Prompt:
All records are to be restated exactly, each line as it reads.

Data shown:
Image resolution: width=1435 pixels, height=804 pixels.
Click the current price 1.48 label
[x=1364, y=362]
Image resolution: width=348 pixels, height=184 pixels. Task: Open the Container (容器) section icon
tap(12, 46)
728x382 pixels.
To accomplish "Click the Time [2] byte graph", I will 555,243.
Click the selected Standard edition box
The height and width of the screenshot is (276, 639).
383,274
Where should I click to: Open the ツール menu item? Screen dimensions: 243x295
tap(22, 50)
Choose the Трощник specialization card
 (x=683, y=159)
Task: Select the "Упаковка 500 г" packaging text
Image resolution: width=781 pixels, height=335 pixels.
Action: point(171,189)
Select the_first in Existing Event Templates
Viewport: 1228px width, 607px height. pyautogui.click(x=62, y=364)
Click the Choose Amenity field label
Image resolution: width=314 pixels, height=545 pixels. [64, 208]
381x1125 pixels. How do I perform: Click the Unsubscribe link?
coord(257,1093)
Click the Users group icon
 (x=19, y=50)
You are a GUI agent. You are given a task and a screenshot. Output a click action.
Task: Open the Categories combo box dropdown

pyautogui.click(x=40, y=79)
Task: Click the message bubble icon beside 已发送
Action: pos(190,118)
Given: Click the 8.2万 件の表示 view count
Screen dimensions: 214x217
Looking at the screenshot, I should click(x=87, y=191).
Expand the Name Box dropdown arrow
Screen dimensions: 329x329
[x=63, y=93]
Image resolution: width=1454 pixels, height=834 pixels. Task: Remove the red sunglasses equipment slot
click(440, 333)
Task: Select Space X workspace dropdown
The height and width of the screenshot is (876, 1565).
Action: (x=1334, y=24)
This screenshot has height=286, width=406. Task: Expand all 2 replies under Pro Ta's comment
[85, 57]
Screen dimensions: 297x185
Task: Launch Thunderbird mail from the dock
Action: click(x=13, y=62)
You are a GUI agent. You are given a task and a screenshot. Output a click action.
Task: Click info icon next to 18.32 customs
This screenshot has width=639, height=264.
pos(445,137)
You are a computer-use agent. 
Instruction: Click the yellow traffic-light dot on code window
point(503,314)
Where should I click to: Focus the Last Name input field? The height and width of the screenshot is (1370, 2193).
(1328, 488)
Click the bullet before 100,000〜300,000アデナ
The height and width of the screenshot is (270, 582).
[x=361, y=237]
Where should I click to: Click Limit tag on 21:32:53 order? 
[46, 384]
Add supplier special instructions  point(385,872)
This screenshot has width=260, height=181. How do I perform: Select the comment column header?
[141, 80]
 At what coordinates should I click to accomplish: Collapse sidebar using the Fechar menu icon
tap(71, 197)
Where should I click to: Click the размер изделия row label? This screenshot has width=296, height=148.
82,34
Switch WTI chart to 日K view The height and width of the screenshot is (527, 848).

Response to this task:
Image resolution: width=1435 pixels, height=804 pixels.
Click the current price 1.48 label
[x=1364, y=362]
Image resolution: width=348 pixels, height=184 pixels. Task: Open the Container (容器) section icon
tap(12, 46)
728x382 pixels.
To accomplish "Click the Time [2] byte graph", I will 555,243.
Click the selected Standard edition box
The height and width of the screenshot is (276, 639).
383,274
Where should I click to: Open the ツール menu item? Screen dimensions: 243x295
tap(22, 50)
Choose the Трощник specialization card
 (x=683, y=159)
Task: Select the "Упаковка 500 г" packaging text
Image resolution: width=781 pixels, height=335 pixels.
Action: point(171,189)
Select the_first in Existing Event Templates
Viewport: 1228px width, 607px height. pyautogui.click(x=62, y=364)
Click the Choose Amenity field label
Image resolution: width=314 pixels, height=545 pixels. [64, 208]
381x1125 pixels. How do I perform: Click the Unsubscribe link?
coord(257,1093)
Click the Users group icon
 (x=19, y=50)
You are a GUI agent. You are given a task and a screenshot. Output a click action.
Task: Open the Categories combo box dropdown

pyautogui.click(x=40, y=79)
Task: Click the message bubble icon beside 已发送
Action: pos(190,118)
Given: Click the 8.2万 件の表示 view count
Screen dimensions: 214x217
Looking at the screenshot, I should click(x=87, y=191).
Expand the Name Box dropdown arrow
Screen dimensions: 329x329
[x=63, y=93]
Image resolution: width=1454 pixels, height=834 pixels. Task: Remove the red sunglasses equipment slot
click(440, 333)
Task: Select Space X workspace dropdown
The height and width of the screenshot is (876, 1565).
Action: (x=1334, y=24)
This screenshot has height=286, width=406. Task: Expand all 2 replies under Pro Ta's comment
[85, 57]
Screen dimensions: 297x185
Task: Launch Thunderbird mail from the dock
Action: click(x=13, y=62)
You are a GUI agent. You are given a task and a screenshot. Output a click action.
Task: Click info icon next to 18.32 customs
This screenshot has width=639, height=264.
pos(445,137)
You are a computer-use agent. 
Instruction: Click the yellow traffic-light dot on code window
point(503,314)
Where should I click to: Focus the Last Name input field? The height and width of the screenshot is (1370, 2193).
(1328, 488)
Click the bullet before 100,000〜300,000アデナ
The height and width of the screenshot is (270, 582).
[x=361, y=237]
Where should I click to: Click Limit tag on 21:32:53 order? 
[46, 384]
Add supplier special instructions  point(385,872)
This screenshot has width=260, height=181. How do I perform: Select the comment column header?
[141, 80]
 At what coordinates should I click to accomplish: Collapse sidebar using the Fechar menu icon
tap(71, 197)
Where should I click to: Click the размер изделия row label? This screenshot has width=296, height=148.
82,34
Switch WTI chart to 日K view The height and width of the screenshot is (527, 848).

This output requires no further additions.